Zaccheroni: «Juve in pole per lo scudetto»
L'ex allenatore dei bianconeri e attuale ct del Giappone vittorioso in Coppa d'Asia: «Ha giocatori che hanno vinto poco e la mancanza di impegni di Coppa in Europa è di sicuro un fatto positivo»

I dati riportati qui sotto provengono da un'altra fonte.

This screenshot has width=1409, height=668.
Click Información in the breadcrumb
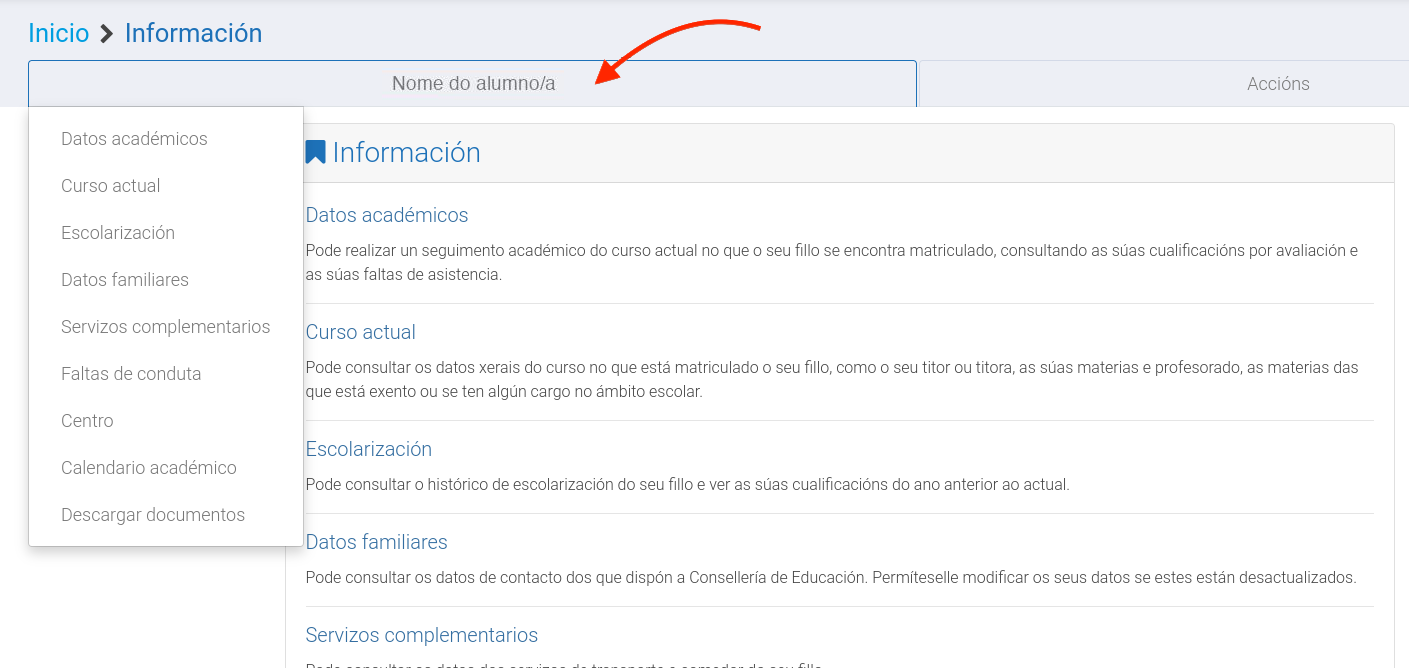(x=193, y=33)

© REUTERS/Toru HanaiJUVE AFFAMATA - La reazione di questo "popolo è stata fantastica", rileva in merito alle catastrofi di marzo, inclusa la crisi nucleare. "Non mi ha sorpreso, mi ero fatto un'idea di questa gente, assolutamente positiva". Così come è stupefacente l'impegno dei giocatori anche nelle partite di J-League (la Serie A nipponica) di cui ha 'visionato' oltre 100 incontri, a caccia di giovani promesse. Oltre alle stelle Honda, Nagatomo, Hasebe, Zaccheroni menziona due ventenni da seguire con attenzione: Maya Yoshida, centrale del VVV Venlo, e Hiroshi Kiyotake, centrocampista del Cerezo Osaka, perno della nazionale olimpica. Nei prossimi 5 mesi ci pochi impegni ufficiali. "Poi avremo un'attività molto intensa e conosceremo i nuovi avversari per la successiva fase di qualificazione ai Mondiali brasiliani. Non sarà facile, il calcio asiatico sta crescendo velocemente". Quanto al campionato italiano, Zaccheroni non ha dubbi: la Juventus è in pole position e ha "il vantaggio di avere fame di tutto", in una Serie A equilibrata e tornata alla normalità. "Dopo anni ricchi di risultati negativi, la Juve - osserva - ha giocatori che hanno vinto poco e la mancanza di impegni di Coppa in Europa è di sicuro un fatto positivo". Il Milan, sulla cui panchina Zac ha vinto lo scudetto 1998/99, "ha più talento, ma ha gli impegni di Champions". "Abbiamo avuto il periodo dei grandi investimenti e mi riferisco alla fase delle 'Sette Sorelle', Juve, Milan, Inter, Roma, la Fiorentina di Cecchi Gori, il Parma di Tanzi, la Lazio di Cragnotti. Ora ritorniamo a quei tempi in cui c'erano investimenti non esagerati e che negli scorsi decenni hanno visto affermarsi squadre come Cagliari, Verona e Sampdoria". In altri termini, "vince la programmazione e, da questo punto di vista, non mi sorprende vedere l'Udinese in testa". Mancanza dell'Italia? Risposta secca: "Direi di no, mi piace il lavoro in questo Paese. Sarà difficile andare via".